Bonds provide some stability in uncertain times and with interest rates currently near zero, Isaac recommends investigating this avenue as a possibility. “Bonds will be the padding when stocks are going crazy,” he says.

Loans & Long-Term Turmoil

Following the wave of initial economic downturn we’re riding right now, there’s another, possibly more catastrophic, wave coming once the health crisis part of the coronavirus pandemic is effectively behind us. “There’s people who are now going to get put behind maybe years financially because of being out of work for a few weeks,” Isaac says. People may have to make changes to their health coverage plans and could be left without dental insurance.


It might be some time before dental practices return to their pre-coronavirus financial productivity, with patients more financially conscious, looking to stretch their dollar and avoiding luxury procedures. This means dentists may be needing to find cash they don’t have long after coronavirus worries subside—and dentists may need to look for loans to bridge the gap.

Accruing additional debt is a stressful prospect… but sometimes, you just need money. “I think it’s smart to get liquidity and cash on hand any way you can. If you can get a line of credit that’ll stay open and give you some kind of cushion, I mean, loans are cheap, interest rates are low and I would totally do it,” says Isaac.

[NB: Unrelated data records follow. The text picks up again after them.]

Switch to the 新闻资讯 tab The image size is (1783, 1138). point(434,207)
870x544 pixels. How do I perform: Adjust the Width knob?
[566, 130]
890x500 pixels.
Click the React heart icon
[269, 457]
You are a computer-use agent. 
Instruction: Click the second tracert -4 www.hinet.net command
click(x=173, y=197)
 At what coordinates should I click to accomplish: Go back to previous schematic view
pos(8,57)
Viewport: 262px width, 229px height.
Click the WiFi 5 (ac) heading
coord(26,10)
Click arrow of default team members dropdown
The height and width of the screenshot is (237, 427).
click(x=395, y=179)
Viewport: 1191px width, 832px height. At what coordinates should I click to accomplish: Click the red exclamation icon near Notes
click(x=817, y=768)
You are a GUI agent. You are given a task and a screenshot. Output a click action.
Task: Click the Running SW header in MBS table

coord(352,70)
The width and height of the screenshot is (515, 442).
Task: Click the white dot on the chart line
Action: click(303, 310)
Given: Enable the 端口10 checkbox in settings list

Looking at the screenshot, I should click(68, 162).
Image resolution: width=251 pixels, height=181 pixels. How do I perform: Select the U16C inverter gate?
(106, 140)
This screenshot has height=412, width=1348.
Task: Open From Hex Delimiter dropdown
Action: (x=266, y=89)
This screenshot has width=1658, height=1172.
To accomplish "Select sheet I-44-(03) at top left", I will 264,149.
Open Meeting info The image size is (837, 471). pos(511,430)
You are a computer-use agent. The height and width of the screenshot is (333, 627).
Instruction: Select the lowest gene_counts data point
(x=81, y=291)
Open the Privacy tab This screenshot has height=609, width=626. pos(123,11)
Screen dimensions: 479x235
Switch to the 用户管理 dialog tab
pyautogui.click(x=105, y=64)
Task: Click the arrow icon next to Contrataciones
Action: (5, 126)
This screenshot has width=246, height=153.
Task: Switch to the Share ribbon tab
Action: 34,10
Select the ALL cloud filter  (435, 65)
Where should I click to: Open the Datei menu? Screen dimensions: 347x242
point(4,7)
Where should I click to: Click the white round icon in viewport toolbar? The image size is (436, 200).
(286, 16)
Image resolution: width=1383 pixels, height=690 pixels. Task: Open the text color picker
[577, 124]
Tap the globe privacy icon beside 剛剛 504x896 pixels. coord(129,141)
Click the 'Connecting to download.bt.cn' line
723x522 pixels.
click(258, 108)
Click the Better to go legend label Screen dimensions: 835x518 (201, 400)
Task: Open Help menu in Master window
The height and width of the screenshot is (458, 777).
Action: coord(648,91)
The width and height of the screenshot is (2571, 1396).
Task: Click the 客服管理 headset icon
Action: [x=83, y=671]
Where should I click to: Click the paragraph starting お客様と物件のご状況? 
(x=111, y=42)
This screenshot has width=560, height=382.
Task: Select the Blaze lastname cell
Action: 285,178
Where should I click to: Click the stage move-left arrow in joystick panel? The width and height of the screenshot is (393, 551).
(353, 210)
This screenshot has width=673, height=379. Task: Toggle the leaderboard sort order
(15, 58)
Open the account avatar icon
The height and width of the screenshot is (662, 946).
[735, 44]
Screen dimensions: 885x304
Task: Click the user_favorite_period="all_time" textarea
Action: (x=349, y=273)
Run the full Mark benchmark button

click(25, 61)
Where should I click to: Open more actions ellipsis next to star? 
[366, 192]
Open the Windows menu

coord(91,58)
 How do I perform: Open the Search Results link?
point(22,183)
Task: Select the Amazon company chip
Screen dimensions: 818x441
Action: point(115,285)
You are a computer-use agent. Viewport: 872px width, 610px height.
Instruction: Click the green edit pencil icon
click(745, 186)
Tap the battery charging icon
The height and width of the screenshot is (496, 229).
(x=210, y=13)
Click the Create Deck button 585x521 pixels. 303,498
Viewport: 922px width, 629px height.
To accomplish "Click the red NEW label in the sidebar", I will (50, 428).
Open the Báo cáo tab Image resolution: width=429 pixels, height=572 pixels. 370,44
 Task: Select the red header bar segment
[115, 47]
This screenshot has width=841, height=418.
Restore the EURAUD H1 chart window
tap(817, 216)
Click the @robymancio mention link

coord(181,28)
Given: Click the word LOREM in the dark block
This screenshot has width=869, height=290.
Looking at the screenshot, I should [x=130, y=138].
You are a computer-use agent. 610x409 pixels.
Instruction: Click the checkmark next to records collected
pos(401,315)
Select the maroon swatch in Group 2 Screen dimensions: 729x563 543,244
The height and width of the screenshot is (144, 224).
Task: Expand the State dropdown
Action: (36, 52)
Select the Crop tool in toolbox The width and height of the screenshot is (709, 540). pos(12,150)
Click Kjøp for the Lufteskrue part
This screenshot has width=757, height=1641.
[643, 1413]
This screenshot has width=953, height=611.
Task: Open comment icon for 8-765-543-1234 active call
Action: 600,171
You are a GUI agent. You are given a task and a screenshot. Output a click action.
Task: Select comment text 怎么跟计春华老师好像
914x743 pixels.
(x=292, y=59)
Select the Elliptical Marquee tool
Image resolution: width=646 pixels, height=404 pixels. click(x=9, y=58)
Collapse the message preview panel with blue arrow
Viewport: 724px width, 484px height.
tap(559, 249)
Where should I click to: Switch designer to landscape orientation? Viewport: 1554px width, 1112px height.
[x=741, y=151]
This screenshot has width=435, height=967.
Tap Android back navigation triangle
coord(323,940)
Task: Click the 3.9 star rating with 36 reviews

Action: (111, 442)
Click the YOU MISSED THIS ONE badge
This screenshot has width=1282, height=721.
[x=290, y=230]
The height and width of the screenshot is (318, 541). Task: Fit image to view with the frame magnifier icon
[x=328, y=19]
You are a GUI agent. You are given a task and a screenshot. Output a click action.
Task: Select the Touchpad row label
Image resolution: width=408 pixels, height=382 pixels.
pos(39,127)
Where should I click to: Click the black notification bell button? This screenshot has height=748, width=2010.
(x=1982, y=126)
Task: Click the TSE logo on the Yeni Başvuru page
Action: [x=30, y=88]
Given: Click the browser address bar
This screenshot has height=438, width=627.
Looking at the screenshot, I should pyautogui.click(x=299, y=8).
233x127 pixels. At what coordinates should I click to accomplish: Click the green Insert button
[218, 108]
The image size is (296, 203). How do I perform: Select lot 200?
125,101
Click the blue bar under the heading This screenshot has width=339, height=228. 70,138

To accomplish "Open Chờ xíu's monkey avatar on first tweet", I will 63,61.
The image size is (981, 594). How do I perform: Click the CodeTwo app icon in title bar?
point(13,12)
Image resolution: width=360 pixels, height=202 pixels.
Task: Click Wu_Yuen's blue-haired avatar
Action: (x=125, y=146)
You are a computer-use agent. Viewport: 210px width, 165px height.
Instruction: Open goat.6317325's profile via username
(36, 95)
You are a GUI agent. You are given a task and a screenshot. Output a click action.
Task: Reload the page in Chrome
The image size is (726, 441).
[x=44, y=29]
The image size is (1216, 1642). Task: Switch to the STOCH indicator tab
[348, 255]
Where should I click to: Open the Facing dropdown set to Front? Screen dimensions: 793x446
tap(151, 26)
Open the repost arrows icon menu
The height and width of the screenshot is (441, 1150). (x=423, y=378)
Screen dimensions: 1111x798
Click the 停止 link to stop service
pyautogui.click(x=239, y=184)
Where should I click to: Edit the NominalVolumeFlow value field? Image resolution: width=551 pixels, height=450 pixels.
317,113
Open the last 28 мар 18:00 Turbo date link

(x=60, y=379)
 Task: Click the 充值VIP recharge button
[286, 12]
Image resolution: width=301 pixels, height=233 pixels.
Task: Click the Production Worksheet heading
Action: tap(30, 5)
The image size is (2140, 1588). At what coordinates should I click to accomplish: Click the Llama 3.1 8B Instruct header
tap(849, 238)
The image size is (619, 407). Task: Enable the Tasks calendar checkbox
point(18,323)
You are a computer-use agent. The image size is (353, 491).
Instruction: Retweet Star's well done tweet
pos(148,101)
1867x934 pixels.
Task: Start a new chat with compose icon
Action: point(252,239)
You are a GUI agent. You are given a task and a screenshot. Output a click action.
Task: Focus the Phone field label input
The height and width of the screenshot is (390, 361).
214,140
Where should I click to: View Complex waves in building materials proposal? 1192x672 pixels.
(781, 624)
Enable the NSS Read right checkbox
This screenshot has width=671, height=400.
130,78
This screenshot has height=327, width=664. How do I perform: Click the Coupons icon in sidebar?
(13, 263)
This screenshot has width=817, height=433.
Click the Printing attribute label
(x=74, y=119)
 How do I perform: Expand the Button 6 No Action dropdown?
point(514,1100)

There will also be an immediate need for cash once practices can once again open doors to patients. “Even when we come out of this, even if everyone opens up in two weeks, we all took a hit. We have to rebuild things and you have to ramp up marketing and scheduling,” Isaac notes. He also recommends looking into refinancing debt, like mortgages.

Steady as She Goes

Talking to a fiduciary should be your first move before making any major changes to your portfolio. “You can’t get skinny without some hard work. It’s the same concept,” Isaac chuckles. Having a diversified portfolio, riding out the downturn without pulling a rash amount of money out of the market, and if need-be, exploring lending and refinancing opportunities will help keep your practice stable during the uncertain economic times.


Disclaimer: All commentary is for informational purposes only and is not intended as investment, tax, legal, or financial advice for your specific situation. Consult a licensed professional to obtain investment, tax, legal, or financial advice.